My real app really is quite parallel. Each thread is solving a completely different sub-problem. You don't have to have queues and locks and that sort of thing to have true parallel processing. Indeed, my early versions of this program did have lots of queues and locks and signals and other such inter-thread communication. It was really slowing the program down so I redesigned it to get rid of all that stuff and it really speeded up. All I had to do was tell each thread what sub-problem to work on, wait a few hours while the thread worked on it's designated sub-problem (this is a really large problem), and then get the results back.

I could have done different work in each thread of the dummy program for doing the timing test instead of making each thread do the same work. But for the timing test it didn't really matter what the threads did as long as they chewed up cycles and as long as they wildly accessed all over a large array like my real app does.

Both my real app and the timing test do have a bunch of shared memory, and each thread of the real app and each thread of the timing test hits the shared memory pretty hard. Each thread does have its own local set of pointers to the shared memory and it's the pointers that get sorted. But if you look at the compare functor that's used with std::sort, it dereferences the pointers (iterators) and does its compare against the real data in the shared memory. The shared memory is read only so it's thread safe, but it does get used and it does get used very, very heavily. That has been a concern for me with this design. The trouble is that with the real problem, the shared memory is far and away the biggest consumer of memory in the whole program and I therefore really need it to be shared.

On the idea of affinity, I did try that suggestion. I know how with Windows to set affinity for separate instances of my program, but I can't figure out how with Windows to set affinity for individual threads.
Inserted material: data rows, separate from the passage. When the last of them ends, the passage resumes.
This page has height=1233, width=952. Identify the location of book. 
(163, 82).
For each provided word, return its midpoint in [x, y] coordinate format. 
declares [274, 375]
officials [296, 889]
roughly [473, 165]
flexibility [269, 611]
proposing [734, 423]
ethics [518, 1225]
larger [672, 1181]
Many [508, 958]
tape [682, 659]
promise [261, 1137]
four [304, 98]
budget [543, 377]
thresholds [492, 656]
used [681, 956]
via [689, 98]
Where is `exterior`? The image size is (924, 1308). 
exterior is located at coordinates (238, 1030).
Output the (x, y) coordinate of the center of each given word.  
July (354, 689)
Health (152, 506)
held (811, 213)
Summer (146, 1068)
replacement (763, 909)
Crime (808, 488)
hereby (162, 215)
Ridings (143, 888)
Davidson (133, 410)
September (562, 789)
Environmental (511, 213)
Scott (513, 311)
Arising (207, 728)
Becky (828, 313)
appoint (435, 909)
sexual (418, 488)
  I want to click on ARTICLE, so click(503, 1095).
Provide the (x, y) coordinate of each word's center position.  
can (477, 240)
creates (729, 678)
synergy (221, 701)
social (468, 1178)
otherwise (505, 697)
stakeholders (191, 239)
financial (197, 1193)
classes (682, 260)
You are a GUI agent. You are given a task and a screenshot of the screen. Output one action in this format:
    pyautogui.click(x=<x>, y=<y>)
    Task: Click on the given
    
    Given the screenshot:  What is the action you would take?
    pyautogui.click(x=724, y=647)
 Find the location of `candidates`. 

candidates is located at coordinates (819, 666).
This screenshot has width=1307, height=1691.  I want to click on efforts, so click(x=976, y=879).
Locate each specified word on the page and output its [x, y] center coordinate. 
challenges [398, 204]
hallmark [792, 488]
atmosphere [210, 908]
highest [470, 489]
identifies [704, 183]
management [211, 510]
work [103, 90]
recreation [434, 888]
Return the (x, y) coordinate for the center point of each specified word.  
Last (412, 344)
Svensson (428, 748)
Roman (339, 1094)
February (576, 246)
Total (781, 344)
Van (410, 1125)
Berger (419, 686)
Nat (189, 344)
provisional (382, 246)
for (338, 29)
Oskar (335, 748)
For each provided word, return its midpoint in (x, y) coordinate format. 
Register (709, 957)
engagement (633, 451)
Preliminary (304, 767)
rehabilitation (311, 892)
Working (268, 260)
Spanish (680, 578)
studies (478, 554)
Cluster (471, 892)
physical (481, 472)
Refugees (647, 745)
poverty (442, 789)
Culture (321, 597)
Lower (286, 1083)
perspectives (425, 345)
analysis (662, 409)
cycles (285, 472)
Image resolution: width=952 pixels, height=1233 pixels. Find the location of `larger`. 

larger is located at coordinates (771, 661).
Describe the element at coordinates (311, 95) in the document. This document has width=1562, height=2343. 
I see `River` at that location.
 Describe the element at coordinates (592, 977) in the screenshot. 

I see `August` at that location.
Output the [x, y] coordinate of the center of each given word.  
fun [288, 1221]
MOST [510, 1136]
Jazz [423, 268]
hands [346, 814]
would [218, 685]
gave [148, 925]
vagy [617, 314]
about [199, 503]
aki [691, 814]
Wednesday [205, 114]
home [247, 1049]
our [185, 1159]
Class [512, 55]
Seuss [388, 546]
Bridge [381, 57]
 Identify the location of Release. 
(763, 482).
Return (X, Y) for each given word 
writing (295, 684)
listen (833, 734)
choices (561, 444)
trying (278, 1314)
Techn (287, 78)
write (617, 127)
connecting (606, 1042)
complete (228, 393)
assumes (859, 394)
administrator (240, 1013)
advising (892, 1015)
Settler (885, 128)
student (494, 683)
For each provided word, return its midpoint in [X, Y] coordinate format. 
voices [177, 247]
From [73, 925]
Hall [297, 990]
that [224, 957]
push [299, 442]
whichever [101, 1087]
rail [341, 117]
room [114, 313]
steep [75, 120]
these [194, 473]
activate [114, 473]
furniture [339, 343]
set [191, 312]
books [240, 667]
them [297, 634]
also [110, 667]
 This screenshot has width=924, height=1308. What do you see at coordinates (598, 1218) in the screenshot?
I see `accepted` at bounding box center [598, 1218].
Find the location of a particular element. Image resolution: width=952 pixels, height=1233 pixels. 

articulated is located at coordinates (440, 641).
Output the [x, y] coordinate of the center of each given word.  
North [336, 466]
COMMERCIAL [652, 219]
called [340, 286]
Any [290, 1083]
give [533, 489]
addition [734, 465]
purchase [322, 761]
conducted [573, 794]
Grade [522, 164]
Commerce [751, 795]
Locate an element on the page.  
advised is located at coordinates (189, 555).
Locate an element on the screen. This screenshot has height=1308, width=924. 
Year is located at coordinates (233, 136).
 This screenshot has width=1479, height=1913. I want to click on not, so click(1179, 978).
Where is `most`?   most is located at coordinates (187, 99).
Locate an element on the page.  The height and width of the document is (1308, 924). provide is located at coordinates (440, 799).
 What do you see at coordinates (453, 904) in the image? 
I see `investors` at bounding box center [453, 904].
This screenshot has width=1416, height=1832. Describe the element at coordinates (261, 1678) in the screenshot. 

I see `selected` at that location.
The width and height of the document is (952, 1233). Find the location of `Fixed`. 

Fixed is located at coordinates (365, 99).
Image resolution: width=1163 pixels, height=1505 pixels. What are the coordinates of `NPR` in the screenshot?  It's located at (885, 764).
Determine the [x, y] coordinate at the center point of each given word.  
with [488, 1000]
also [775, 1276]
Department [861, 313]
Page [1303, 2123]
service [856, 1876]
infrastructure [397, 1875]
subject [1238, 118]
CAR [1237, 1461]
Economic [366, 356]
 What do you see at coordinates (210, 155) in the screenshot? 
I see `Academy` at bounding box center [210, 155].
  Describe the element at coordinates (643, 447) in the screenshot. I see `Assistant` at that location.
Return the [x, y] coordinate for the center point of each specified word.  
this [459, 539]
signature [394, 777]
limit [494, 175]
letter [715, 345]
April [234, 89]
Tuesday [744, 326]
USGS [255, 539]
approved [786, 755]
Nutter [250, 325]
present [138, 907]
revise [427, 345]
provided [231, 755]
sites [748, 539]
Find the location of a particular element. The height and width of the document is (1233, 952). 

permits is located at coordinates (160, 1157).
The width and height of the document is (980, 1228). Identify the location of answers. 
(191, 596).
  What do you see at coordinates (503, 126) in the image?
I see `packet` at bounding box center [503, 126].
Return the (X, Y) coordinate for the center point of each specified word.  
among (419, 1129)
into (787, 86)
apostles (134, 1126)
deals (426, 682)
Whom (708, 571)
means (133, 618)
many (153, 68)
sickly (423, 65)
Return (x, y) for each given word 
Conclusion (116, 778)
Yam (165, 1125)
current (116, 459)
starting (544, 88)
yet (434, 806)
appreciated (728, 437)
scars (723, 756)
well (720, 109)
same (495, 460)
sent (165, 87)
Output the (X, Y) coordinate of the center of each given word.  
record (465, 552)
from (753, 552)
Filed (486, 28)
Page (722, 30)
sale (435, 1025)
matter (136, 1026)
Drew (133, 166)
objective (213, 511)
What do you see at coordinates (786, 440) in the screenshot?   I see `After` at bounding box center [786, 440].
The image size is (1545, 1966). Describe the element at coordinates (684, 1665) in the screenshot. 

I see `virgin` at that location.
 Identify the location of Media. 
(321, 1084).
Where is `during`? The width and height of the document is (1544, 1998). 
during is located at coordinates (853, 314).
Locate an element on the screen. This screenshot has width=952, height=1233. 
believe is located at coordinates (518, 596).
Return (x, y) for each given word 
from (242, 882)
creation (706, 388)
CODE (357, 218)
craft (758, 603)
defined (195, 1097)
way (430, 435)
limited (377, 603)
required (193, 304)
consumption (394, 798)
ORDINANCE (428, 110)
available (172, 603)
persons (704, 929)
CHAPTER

So I tested with setting affinity for multiple instances of my program where each instance was single threaded, and it seemed to make no difference. Extra instances increase the CPU time for each instance. I suspect that even with affinity, Windows could still be dispatching other threads from other Windows processes to "my" designated cores since those other threads from other Windows processes do not have affinity set to any particular core. It seems like what I really need is a way to tell Windows not to use "my" cores for anybody but me.

Patrice T 18-May-18 2:36am

My apologies for "answering" my question instead of "improving my question".
No problem for me, everyone was a newbe once.
"if cache trashing is the problem, why do the extra threads make the cache trashing so much worse?"
more threads is like reducing the size of cache of each thread.

For testing purpose, replace the sorting with just filling the array with a value and see if you gain from multicores.